この例では、複数の数値の平方を計算し、その結果をリストにまとめて表示します。
例: 数値の平方を計算するタスク
以下のコードでは、Callable
を使用して数値の平方を計算するタスクを作成し、ExecutorService
を使って並行処理を行います。
計算結果はFuture
オブジェクトを通じて取得し、最終的に結果を表示します。
import java.util.ArrayList;
import java.util.List;
import java.util.concurrent.Callable;
import java.util.concurrent.ExecutorService;
import java.util.concurrent.Executors;
import java.util.concurrent.Future;
public class App {
public static void main(String[] args) throws Exception {
// スレッドプールを作成
ExecutorService executorService = Executors.newFixedThreadPool(3);
// 計算する数値のリスト
List<Integer> numbers = List.of(1, 2, 3, 4, 5);
List<Future<Integer>> futures = new ArrayList<>();
// 各数値の平方を計算するタスクを作成
for (Integer number : numbers) {
Callable<Integer> task = () -> {
return number * number; // 数値の平方を計算
};
futures.add(executorService.submit(task)); // タスクを実行
}
// 結果を集約
for (Future<Integer> future : futures) {
Integer result = future.get(); // 結果を取得
System.out.println("計算結果: " + result);
}
// スレッドプールをシャットダウン
executorService.shutdown();
}
}
計算結果: 1
計算結果: 4
計算結果: 9
計算結果: 16
計算結果: 25
このコードでは、以下の手順で処理を行っています。
- 固定スレッドプールを作成し、同時に3つのタスクを実行できるようにします。
- 計算する数値のリストを用意し、各数値の平方を計算する
Callable
タスクを作成します。 - 各タスクを
ExecutorService
に提出し、Future
オブジェクトをリストに保存します。 - 最後に、各
Future
から計算結果を取得し、表示します。
このように、ExecutorService
を使用することで、複数のタスクを効率的に並行処理し、結果を集約することができます。

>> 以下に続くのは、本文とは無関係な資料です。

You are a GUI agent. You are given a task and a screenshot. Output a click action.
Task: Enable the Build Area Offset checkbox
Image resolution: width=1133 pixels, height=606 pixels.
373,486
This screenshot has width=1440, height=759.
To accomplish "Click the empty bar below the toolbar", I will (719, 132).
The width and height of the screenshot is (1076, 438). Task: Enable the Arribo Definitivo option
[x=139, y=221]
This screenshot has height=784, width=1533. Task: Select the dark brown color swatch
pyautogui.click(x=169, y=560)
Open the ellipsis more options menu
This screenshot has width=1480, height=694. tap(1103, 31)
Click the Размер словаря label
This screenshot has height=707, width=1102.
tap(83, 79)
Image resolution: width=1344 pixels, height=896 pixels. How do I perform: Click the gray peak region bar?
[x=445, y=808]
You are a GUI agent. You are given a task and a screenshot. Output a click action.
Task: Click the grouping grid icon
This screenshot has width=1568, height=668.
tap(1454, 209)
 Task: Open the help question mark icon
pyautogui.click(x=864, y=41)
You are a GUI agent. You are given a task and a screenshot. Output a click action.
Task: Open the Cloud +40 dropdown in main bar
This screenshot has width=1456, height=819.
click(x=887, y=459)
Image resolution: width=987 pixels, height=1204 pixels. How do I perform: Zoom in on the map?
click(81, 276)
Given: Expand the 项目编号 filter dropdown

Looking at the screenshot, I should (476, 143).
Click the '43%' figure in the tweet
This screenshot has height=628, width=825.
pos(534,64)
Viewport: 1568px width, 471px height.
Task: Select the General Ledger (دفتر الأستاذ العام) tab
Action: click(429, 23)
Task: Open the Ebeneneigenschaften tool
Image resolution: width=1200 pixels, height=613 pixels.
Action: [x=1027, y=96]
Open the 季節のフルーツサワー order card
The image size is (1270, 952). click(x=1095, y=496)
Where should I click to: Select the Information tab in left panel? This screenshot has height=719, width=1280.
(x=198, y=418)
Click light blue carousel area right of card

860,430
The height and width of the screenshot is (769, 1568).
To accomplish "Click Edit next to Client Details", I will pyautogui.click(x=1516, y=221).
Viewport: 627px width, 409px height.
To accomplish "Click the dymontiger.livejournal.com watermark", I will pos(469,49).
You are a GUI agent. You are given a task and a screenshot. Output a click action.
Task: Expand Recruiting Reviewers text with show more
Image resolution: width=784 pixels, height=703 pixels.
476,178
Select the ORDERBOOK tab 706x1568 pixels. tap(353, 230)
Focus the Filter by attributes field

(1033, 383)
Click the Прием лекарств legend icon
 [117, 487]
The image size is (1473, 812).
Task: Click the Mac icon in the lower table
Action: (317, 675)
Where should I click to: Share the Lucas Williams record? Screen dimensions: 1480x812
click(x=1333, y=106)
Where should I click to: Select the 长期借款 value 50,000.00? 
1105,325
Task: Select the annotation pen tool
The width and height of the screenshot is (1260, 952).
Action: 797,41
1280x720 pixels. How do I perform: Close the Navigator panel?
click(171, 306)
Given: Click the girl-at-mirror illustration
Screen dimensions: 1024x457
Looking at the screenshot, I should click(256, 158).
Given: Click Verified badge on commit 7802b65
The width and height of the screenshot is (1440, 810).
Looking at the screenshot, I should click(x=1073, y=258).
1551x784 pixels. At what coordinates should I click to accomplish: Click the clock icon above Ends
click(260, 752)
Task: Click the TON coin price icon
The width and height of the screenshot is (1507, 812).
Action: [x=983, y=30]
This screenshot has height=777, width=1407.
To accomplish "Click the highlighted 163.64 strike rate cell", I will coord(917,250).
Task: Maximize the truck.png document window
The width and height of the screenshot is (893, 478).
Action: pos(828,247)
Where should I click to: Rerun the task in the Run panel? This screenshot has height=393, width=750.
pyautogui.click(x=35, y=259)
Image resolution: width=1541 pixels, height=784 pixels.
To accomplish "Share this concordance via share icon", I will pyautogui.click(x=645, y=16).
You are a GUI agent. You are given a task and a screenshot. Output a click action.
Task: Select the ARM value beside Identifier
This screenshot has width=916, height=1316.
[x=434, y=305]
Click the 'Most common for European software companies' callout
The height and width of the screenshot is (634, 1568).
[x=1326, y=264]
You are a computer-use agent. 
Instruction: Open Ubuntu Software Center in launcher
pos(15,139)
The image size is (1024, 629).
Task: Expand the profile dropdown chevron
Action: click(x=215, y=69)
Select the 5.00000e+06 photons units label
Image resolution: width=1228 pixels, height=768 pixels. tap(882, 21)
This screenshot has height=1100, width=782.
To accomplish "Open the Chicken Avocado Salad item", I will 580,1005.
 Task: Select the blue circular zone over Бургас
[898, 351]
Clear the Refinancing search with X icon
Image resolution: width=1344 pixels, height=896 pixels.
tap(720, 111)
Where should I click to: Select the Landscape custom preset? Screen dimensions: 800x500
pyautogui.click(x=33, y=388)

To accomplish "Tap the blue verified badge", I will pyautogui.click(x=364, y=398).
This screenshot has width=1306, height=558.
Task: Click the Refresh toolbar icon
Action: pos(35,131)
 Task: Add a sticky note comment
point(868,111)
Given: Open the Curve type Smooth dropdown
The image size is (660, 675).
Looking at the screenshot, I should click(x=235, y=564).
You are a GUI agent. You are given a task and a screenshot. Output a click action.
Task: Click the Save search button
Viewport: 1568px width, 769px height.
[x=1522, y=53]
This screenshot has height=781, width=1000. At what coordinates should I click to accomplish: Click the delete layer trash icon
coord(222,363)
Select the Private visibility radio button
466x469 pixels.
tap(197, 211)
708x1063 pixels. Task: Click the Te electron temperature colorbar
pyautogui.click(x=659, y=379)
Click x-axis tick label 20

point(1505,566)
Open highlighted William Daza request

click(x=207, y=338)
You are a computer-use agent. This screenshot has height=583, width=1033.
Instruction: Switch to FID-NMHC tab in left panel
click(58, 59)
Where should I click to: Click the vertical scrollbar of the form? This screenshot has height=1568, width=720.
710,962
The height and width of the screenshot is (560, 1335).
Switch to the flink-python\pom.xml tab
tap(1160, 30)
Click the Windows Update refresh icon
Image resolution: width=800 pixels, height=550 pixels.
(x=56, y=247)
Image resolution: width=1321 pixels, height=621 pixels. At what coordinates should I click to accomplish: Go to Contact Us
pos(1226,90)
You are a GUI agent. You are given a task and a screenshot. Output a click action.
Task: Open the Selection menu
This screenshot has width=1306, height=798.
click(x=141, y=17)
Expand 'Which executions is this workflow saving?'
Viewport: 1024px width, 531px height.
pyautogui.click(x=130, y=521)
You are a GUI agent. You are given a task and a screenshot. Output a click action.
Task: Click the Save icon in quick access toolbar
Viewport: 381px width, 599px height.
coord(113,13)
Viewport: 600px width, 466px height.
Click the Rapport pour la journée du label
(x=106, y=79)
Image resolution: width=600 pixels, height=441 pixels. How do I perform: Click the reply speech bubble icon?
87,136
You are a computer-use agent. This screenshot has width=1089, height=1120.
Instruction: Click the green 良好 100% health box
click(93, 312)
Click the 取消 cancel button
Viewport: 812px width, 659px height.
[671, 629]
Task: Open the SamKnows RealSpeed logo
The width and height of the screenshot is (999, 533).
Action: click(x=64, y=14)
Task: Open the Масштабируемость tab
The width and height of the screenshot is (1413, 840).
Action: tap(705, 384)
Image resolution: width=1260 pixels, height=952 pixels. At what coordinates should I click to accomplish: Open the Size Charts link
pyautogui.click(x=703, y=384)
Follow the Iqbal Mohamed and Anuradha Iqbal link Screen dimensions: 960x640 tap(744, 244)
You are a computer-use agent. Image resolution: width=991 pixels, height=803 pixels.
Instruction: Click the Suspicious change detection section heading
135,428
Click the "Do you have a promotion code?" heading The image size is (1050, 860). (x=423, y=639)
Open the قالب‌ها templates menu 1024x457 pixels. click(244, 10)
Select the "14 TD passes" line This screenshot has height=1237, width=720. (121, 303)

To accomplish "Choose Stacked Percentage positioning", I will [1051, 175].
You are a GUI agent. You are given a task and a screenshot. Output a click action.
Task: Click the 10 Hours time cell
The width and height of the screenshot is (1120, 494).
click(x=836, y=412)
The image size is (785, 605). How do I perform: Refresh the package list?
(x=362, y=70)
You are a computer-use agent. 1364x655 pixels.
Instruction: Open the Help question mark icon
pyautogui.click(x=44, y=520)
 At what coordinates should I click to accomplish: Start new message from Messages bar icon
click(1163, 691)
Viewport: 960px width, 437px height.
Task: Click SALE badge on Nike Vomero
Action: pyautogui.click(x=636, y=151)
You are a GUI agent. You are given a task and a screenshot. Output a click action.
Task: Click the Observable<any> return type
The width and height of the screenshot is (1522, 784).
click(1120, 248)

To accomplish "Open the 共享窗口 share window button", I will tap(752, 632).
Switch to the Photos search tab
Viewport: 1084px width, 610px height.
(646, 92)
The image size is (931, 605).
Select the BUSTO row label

特に、計算やI/O処理などの時間がかかるタスクを扱う際に、パフォーマンスの向上が期待できます。
まとめ
この記事では、JavaのExecutorService
を利用したマルチスレッド処理の基本から、タスクの種類やスレッドプールの種類、実践的な使用例までを紹介しました。
これにより、スレッド管理の効率化やタスクの並行処理がどのように実現できるかを具体的に理解できたことでしょう。
今後は、実際のプロジェクトにおいてExecutorService
を活用し、より効率的なプログラムを作成してみてください。